What you are asked to do - Once the line containing "Select the mobile device view icon" is found in the entries below, reproduce it and every line after it, stopping at and including the line containing "Image resolution: width=1390"; reproduce nothing else, and keep each line exact.
________________
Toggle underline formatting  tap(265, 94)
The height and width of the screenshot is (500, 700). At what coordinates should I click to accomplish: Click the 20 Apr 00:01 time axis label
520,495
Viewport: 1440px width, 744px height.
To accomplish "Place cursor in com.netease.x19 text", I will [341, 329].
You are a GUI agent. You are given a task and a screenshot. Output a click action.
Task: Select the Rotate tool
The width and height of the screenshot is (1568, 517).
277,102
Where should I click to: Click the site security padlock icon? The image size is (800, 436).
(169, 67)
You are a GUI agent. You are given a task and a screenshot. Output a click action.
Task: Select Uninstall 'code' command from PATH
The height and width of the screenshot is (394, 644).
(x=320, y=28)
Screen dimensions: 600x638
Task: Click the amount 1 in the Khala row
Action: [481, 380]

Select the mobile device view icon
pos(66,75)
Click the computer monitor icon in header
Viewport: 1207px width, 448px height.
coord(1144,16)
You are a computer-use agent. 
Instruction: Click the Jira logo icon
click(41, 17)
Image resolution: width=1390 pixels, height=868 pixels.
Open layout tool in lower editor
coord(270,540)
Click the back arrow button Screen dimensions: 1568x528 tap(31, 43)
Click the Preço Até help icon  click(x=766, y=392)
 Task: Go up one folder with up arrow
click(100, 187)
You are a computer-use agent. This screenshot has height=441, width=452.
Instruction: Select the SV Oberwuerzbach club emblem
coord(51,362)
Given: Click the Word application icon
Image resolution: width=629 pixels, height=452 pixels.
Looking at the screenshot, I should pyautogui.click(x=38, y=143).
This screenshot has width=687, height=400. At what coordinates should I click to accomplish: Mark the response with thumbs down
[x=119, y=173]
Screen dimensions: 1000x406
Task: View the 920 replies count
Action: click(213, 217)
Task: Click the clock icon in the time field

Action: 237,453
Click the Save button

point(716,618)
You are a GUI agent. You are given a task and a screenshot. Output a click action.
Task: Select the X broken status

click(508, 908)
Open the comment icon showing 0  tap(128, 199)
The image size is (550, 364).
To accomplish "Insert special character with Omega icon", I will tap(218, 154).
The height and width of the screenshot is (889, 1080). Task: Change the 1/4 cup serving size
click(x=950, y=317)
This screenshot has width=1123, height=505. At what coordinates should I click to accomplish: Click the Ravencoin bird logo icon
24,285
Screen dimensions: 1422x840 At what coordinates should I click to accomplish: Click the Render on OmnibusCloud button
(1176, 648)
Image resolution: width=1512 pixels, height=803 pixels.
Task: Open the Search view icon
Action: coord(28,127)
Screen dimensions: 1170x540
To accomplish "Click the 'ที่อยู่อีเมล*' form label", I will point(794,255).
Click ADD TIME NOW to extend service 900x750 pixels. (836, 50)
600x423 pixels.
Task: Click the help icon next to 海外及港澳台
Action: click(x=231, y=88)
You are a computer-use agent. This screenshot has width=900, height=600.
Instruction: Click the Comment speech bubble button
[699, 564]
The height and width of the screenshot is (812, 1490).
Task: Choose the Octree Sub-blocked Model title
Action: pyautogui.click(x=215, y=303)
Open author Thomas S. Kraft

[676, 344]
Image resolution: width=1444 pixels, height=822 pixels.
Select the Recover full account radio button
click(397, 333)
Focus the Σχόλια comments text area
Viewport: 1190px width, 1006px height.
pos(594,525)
________________
Task response -
Select the mobile device view icon
pos(66,75)
Click the computer monitor icon in header
Viewport: 1207px width, 448px height.
coord(1144,16)
You are a computer-use agent. 
Instruction: Click the Jira logo icon
click(41, 17)
Image resolution: width=1390 pixels, height=868 pixels.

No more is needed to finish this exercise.